But now, parents and teachers were vying with their children and students to prove that they had watched the rousing "Zahra" video in all its lurid detail. A huge stigma had been shed, at great cost to the young star's prospects. The longevity of the scandal, and the bold discussions it kindled, helped unravel social inhibitions, causing a liberal shift in attitudes toward relations between the sexes.

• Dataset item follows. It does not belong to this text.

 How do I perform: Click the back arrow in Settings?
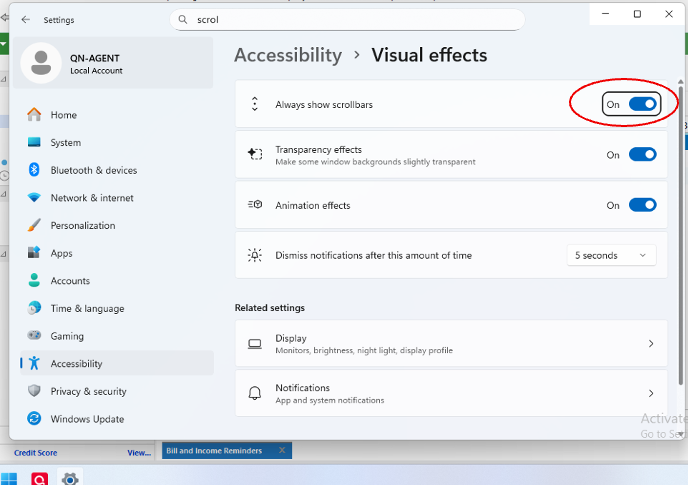click(25, 20)
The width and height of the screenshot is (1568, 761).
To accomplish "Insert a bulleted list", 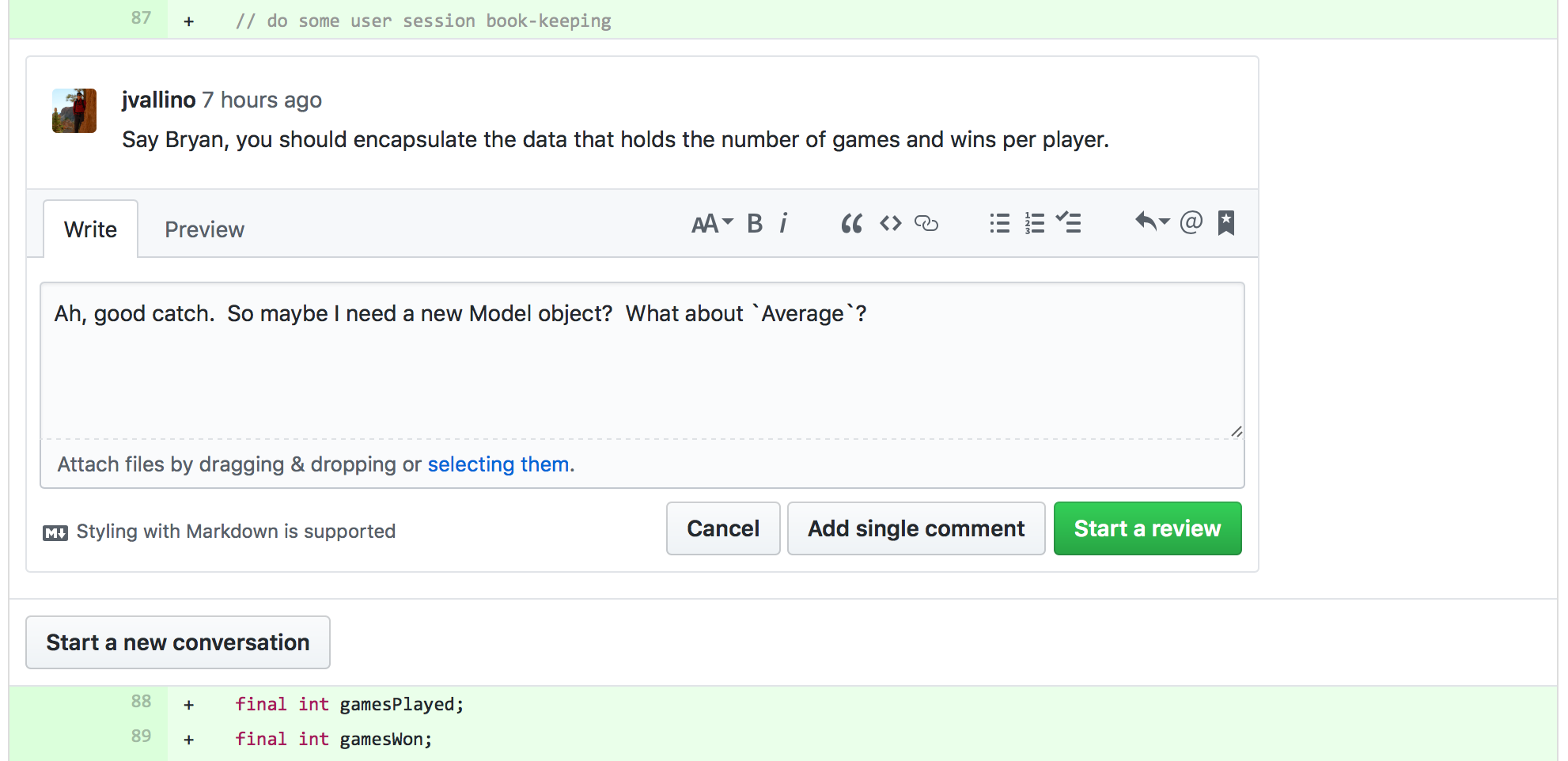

While public sentiment was still a disquiet mix of voyeurism, empathy, and scorn, TehranAvenue's timely intervention helped cast Zahra's status as an iconic martyr for a society fed up with its own moral sanctimony. An editor, Hamed Safaee, posted a beautifully crafted video on the website, animating a time-lapse sequence of stills he had taken of a solitary Zahra walking down a rainy alley, staring pensively at the camera, smiling happily at the clearing sky, sipping coffee alone in a tiny, abject kitchen. The music he chose as background was Mohsen Namjoo's recent "Zolf Bar Baad" (Unbound Tresses), whose lyrics, originally penned in the 14th century by Iran's great classical poet Hafez, are the crazed admonishments of a man consumed by jealousy to the object of his cloying, possessive love:

Free not your tresses lest I come unmoored

Bestill your charm lest my foundation shatters

Drink not the cup with everyman lest I drown in envy

Bridle your thirst lest I cry unbridled to heavens

Lock not your tresses lest my heart be bound

Zahra's story, coupled with Namjoo's edgy musical delivery, gave added poignancy to the coy double entendres of Hafez's medieval Persian verse.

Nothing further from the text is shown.